# R32 brake setup



## vdubsunday (Jan 14, 2008)

I have the front R32 brakes and rotors for my mk4. Could I just keep my rear stock brakes and only go with the R in the front? Might seem like a stupid questioin but I could'nt find the answere


----------



## mtsnyc1 (Nov 14, 2007)

no you should step up from the rear stock


----------



## vdubsunday (Jan 14, 2008)

*Re: (mtsnyc1)*

I should? Could I just run the stock in the back and R in the front?


----------



## a4tq (Jan 18, 2004)

*Re: R32 brake setup (vdubsunday)*

What size rotors are on the MKIV GTI - AFIK it's the same as the MKIV R32. If rotors are the same then there is no point as all you are doing is swapping painted calipers


----------



## vdubsunday (Jan 14, 2008)

*Re: R32 brake setup (a4tq)*

They are 288 mm in the front and 232 mm in the rear. R's are 334 and 256 mm. The question I have is, if its ok to just run R in the front since i only have the R calipers and rotors?


----------



## Berto (Sep 14, 1999)

the rear R32 brakes are bigger and vented, different from a standard 1.8T (solid), but at least in europe from 1.8T 180hp and above have these discs regardless is 4 motion or not (brakes are diferent)


----------



## pnw_dubz (Jul 9, 2008)

*Re: R32 brake setup (vdubsunday)*

No problem running R32 brakes up front with OEM 9.1" brakes in the rear.
The brake bias will shift forward so that under rapid deceleration, the front ABS may kick in a little earlier thats all.
Highly recommend TESTING the brakes out in a big empty parking lot or something so you see how things feel under panic conditions.


----------



## vdubsunday (Jan 14, 2008)

*Re: R32 brake setup (pnw_dubz)*

Awesome, well thanks a bunch guys.


----------



## Sc0 (Feb 1, 2002)

I am running 312mm front brakes and OEM solid disc rears and disabled ABS. Braking is fantastic, and so far no need to upgrade rears! (I also like the cheaper solid rotors when it comes time to replace them.) FWIW


----------



## 4ceFed4 (Apr 3, 2002)

*Re: (Sc0)*


_Quote, originally posted by *Sc0* »_I am running 312mm front brakes and OEM solid disc rears and disabled ABS. Braking is fantastic, and so far no need to upgrade rears! (I also like the cheaper solid rotors when it comes time to replace them.) FWIW

I agree with the above completely. Rear brakes probably only do 10% of the work on a fwd mk4. I am actually thinking of running a milder pad in the rear just to get a little more front brake bias.


----------



## vdubsunday (Jan 14, 2008)

*Re: R32 brake setup (vdubsunday)*

Wait, I just now thought of this.








Would the R brakes let me run my bbs rs'?


----------



## vdubron (Jun 16, 2009)

*Re: R32 brake setup (vdubsunday)*

Would these fit inside of 17" RS'?


----------



## GTijoejoe (Oct 6, 2001)

*Re: (4ceFed4)*


_Quote, originally posted by *4ceFed4* »_
I agree with the above completely. Rear brakes probably only do 10% of the work on a fwd mk4. I am actually thinking of running a milder pad in the rear just to get a little more front brake bias.

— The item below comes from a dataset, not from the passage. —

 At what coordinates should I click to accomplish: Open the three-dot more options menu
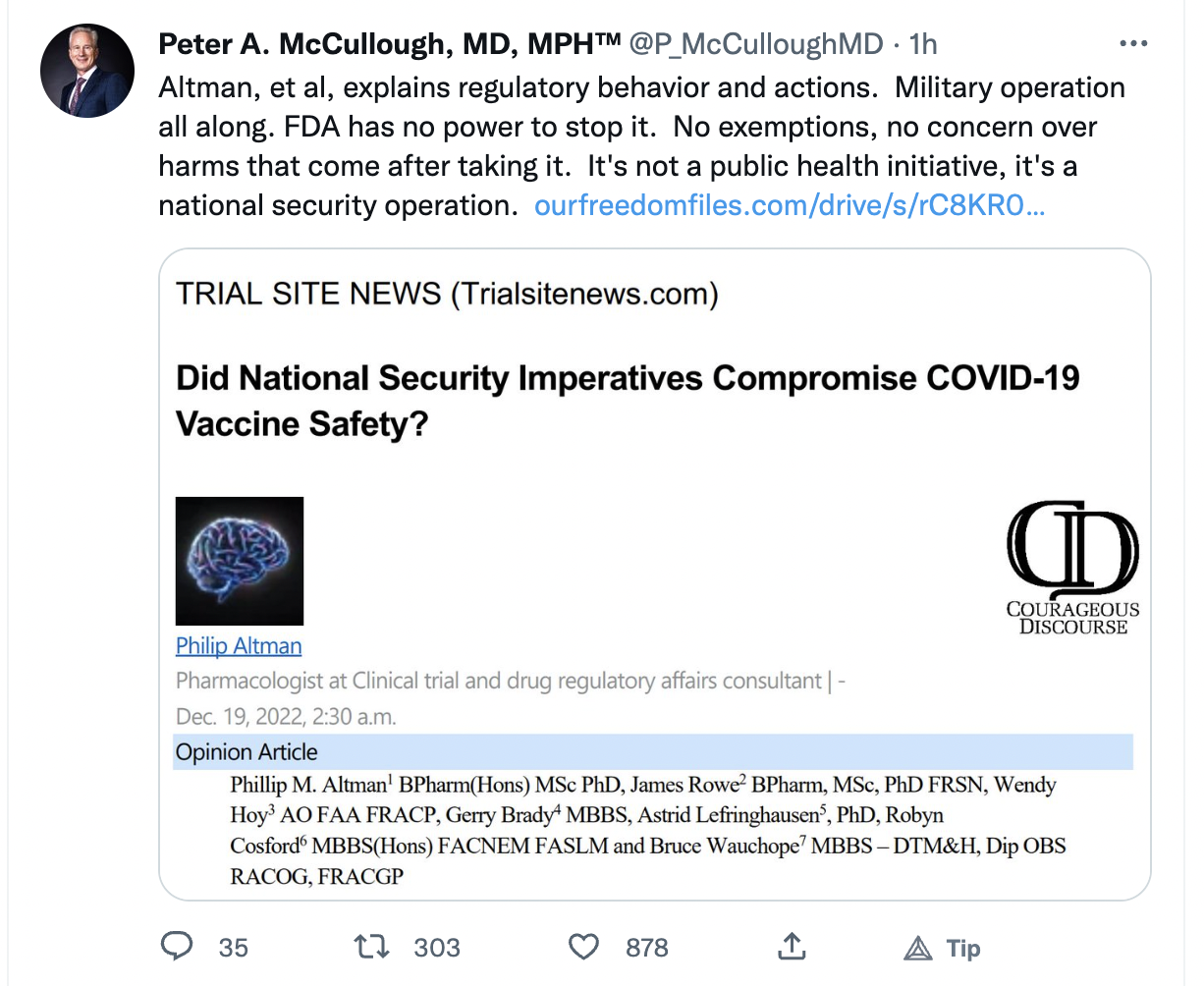click(1133, 44)
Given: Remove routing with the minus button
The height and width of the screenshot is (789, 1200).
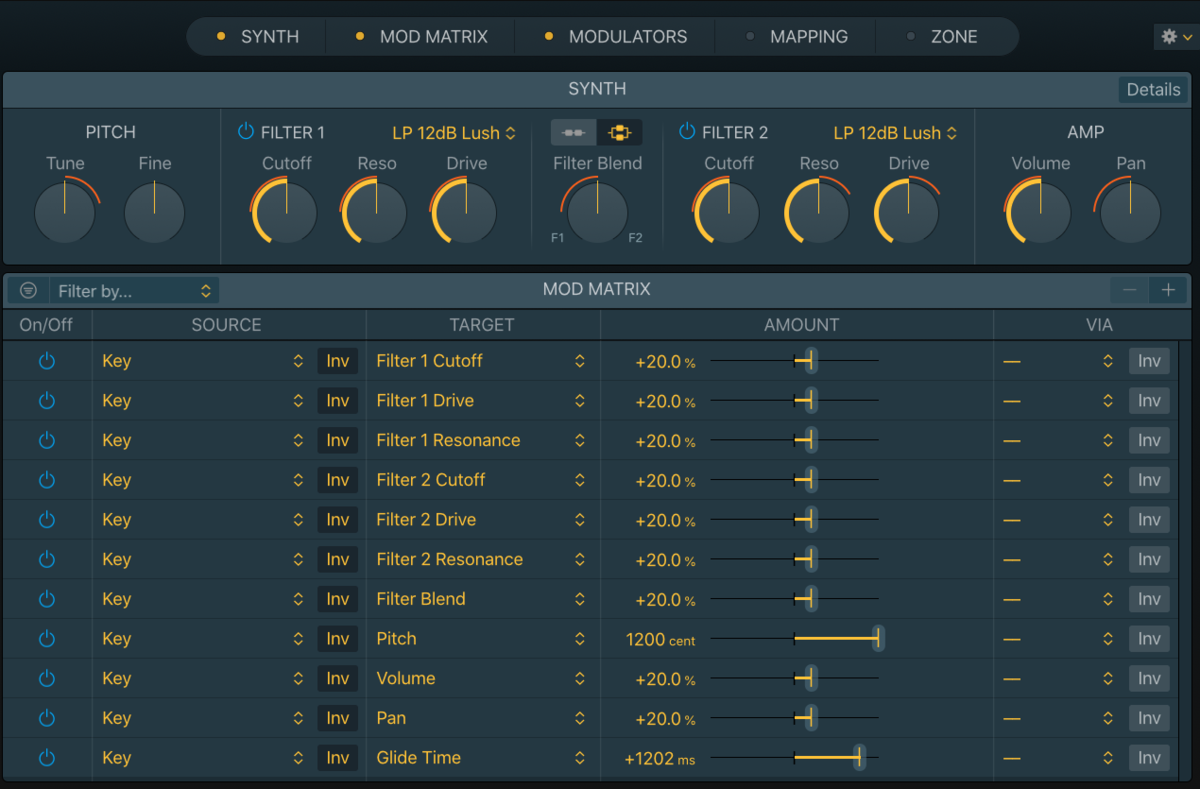Looking at the screenshot, I should pyautogui.click(x=1129, y=290).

Never would you achieve 90% braking bias in the front, the CG is not that high and you would never be able to achieve that type of G decel level.
Are the actual R calipers and your calipers the same? Similar disk size makes less of a difference than the actual piston area. 
As stated it will move your bias to the FR more so than the OEM setup... This will make your FR work 'harder' than the RR on low G decel and on high G decels. There is no need to worry about RR Lock, you shifted the brake gain to the FR, so of course the FR will lock first not the RR. 
You don't have to upgrade the RR (the setup will still work), but it would be wise to do so. Braking feeling and brake performance are two different things, and can be very hard to tell the difference (w/ out stopping distance measurement), the R caliper is most likely a lot stiffer than your factory FR, most likely making a better feeling.... having a scewed bias will very very rarely increase braking performance.... but compairing the size between the two systems will allow you to understand the brake gain difference.... traditionally vw's on newer vehicles have had a decent amount of RR brake gain... hence why the RR pad wears quicker, and because most ppl drive alone often which of course decreases the vehicle's brake loading.


----------